Hepatitis C virus and hepatocellualr carcinoma

Abstract

In the short time that the hepatitis C virus has been known to be the major cause of parenterally acquired non-A, non-B hepatitis, it has become increasingly apparent that chronic infection with this virus is closely associated with the occurrence of hepatocellular carcinoma. Evidence for the link is provided mainly by case/control studies and case series but also by longitudinal studies. The proportion of patients with hepatocellular carcinoma who have circulating antibody to hepatitis C virus shows a pronounced geographical variation. In Japan, Spain, and Italy antibody is present in 47-83% of the patients, with relative risks of 52 (95% confidence interval 24-114) in Japanese and 69 (15-308) in Italian carriers of the virus. In regions where hepatitis B virus infection is endemic and is the major risk factor for hepatocellular carcinoma, antibody to hepatitis C virus is present in the serum of a smaller proportion (6-39%) of patients, with relative risks of 7 (1.6-39) in Taiwan and 6 (0.5-69) in Senegal. Comparatively low prevalences (13-35%) have also been recorded in the remaining geographical regions for which information is available, with relative risks of 10.4 (4-26) in Greece and 10.5 (3.5-31) in North America.

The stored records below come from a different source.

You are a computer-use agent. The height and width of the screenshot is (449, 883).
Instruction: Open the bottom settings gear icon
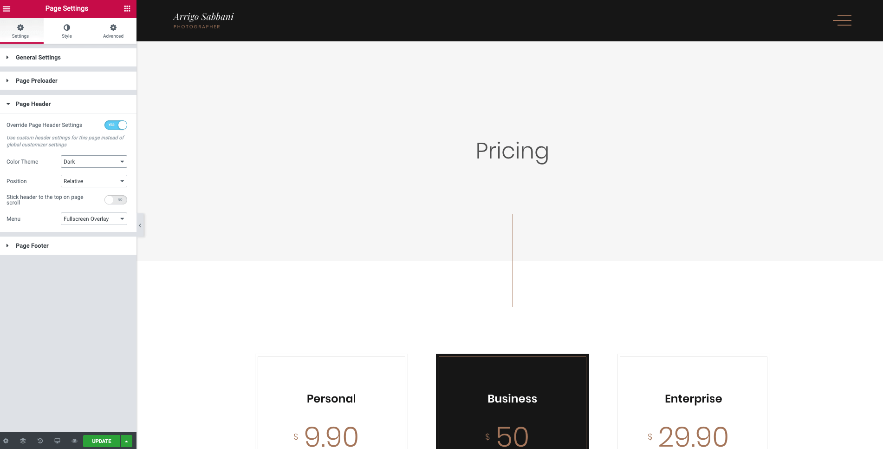(6, 441)
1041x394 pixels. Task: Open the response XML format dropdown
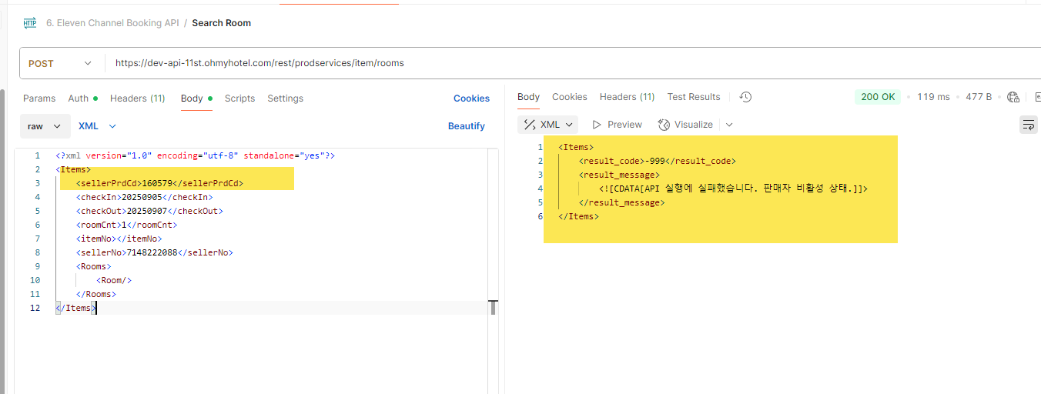549,125
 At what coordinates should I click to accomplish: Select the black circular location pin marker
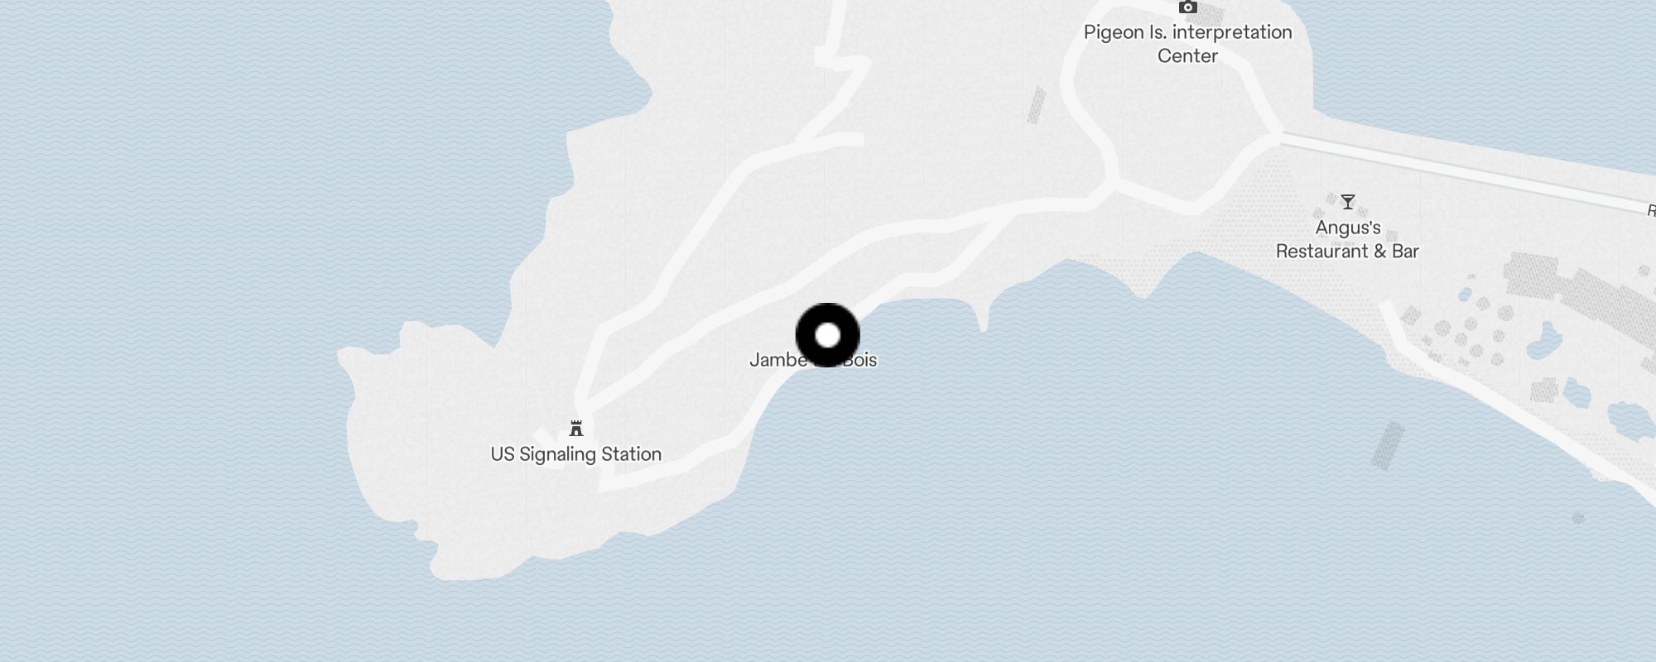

There is some evidence for an interaction between hepatitis C and B viruses in hepatocellular carcinogenesis, but this remains to be proved. In most populations hepatocellular carcinoma develops at an older age in patients with hepatitis C virus-induced tumours than in those with hepatitis B virus-induced tumours. The pathogenesis of hepatitis C virus-related hepatocellular carcinoma is unknown. Because it always arises in association with cirrhosis or chronic hepatitis and because there is no evidence that the virus is directly carcinogenic, it appears that hepatitis C virus induces malignant transformation indirectly by causing chronic necroinflammatory hepatic disease which in turn is responsible for tumour formation.